Every chef would love to tell you that they’re a perfect machine and they’ve never seen “the weeds”. In the kitchen world, being in the weeds means you are overwhelmed with tickets and are behind on ticket times. This week was our last meal service of the semester which was bittersweet. There’s alot of things you learn in culinary school, but the intangibles are what you take with you long after the cap and gown.
The scenario was set, the odds were against us. There was a lot to prep, and our class had dwindled down to about 7-8 students to prep and serve a three course to roughly 80 covers that were being sat all at once. Now for you veterans it doesn’t sound that bad but for green rookies like us this was an ALL uphill fight.
The usual chatty good vibe kitchen was quiet as a church. Heads down, knives and hands flying, the only talk was about each stations checklist and their status. Silent professionals blazed through recipe cards, sauces simmering, fabricating meat, mise en place and time were sworn enemies. It is a fact, time is NOT your friend.
As the tables were sat, the anxiety goes away and the stadium lights kick on. This is where those passionate about being a chef and not just a cook thrive. The chaos that used to be the wrench in your skill machine is now somewhat of a comfy home where you nestle in and embrace it.

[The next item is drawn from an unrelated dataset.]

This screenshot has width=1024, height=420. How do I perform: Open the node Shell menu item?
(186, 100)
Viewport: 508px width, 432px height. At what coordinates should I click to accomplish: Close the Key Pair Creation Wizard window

As service came to a close, we wiped our brows, and at first, happy it was over. We made it. Then that feeling every cook or chef knows all to well. It’s what I like to call “the crash”. The fading of the adrenaline, thinking about what you could have done better to help your team in the heat of battle. Glad it was over, but this closed another chapter in our culinary education that will surely be missed. Nothing forges bonds like being thrown in a fire together. We’ve learned so much together, shared butt kicking meal services together, and learned about more than just “cooking”. It’s all about teamwork. Like Sgt Barnes in Platoon said, “when the machine breaks down, WE break down”. One team, one fight.